§ **YOUR INSTRUCTIONS**
Return exactly these lines and no others: the one containing "Click the Prüfdetails heading" and all that follow it to the end of the listing below.

§ **INPUT FOR THIS TASK**
>>>
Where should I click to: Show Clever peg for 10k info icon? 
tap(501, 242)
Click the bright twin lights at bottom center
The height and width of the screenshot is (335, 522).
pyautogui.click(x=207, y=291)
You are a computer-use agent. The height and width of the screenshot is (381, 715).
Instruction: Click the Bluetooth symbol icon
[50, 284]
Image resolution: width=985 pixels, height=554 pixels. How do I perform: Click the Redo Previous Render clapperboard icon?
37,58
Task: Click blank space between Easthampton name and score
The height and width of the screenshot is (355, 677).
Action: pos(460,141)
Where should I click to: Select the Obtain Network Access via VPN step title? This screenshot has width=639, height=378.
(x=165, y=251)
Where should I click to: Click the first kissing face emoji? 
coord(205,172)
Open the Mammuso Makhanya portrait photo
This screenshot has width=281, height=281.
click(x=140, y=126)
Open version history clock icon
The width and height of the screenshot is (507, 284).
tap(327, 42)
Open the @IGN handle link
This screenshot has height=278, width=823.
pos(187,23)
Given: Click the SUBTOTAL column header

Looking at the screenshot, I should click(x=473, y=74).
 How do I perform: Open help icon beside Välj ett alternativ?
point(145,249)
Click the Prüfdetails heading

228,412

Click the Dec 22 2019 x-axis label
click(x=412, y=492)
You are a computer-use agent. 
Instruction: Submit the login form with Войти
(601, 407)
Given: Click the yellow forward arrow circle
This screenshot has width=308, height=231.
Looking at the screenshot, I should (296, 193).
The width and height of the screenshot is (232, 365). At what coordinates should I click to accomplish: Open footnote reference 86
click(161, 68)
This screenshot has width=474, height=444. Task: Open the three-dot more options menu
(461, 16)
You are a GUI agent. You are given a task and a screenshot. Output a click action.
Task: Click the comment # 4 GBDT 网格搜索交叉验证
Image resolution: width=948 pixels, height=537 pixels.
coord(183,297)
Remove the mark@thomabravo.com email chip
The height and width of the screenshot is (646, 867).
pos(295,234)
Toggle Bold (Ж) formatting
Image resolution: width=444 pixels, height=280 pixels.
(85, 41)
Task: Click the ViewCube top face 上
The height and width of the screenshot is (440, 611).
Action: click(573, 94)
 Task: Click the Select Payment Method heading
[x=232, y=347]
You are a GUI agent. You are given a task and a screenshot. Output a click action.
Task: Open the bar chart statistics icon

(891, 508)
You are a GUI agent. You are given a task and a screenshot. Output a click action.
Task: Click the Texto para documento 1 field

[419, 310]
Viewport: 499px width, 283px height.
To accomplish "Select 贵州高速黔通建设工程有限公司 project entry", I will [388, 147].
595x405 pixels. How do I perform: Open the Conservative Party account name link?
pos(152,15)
<<<
§ **SOLUTION FOR THIS TASK**
Click the Prüfdetails heading

228,412

Click the Dec 22 2019 x-axis label
click(x=412, y=492)
You are a computer-use agent. 
Instruction: Submit the login form with Войти
(601, 407)
Given: Click the yellow forward arrow circle
This screenshot has width=308, height=231.
Looking at the screenshot, I should (296, 193).
The width and height of the screenshot is (232, 365). At what coordinates should I click to accomplish: Open footnote reference 86
click(161, 68)
This screenshot has width=474, height=444. Task: Open the three-dot more options menu
(461, 16)
You are a GUI agent. You are given a task and a screenshot. Output a click action.
Task: Click the comment # 4 GBDT 网格搜索交叉验证
Image resolution: width=948 pixels, height=537 pixels.
coord(183,297)
Remove the mark@thomabravo.com email chip
The height and width of the screenshot is (646, 867).
pos(295,234)
Toggle Bold (Ж) formatting
Image resolution: width=444 pixels, height=280 pixels.
(85, 41)
Task: Click the ViewCube top face 上
The height and width of the screenshot is (440, 611).
Action: click(573, 94)
 Task: Click the Select Payment Method heading
[x=232, y=347]
You are a GUI agent. You are given a task and a screenshot. Output a click action.
Task: Open the bar chart statistics icon

(891, 508)
You are a GUI agent. You are given a task and a screenshot. Output a click action.
Task: Click the Texto para documento 1 field

[419, 310]
Viewport: 499px width, 283px height.
To accomplish "Select 贵州高速黔通建设工程有限公司 project entry", I will [388, 147].
595x405 pixels. How do I perform: Open the Conservative Party account name link?
pos(152,15)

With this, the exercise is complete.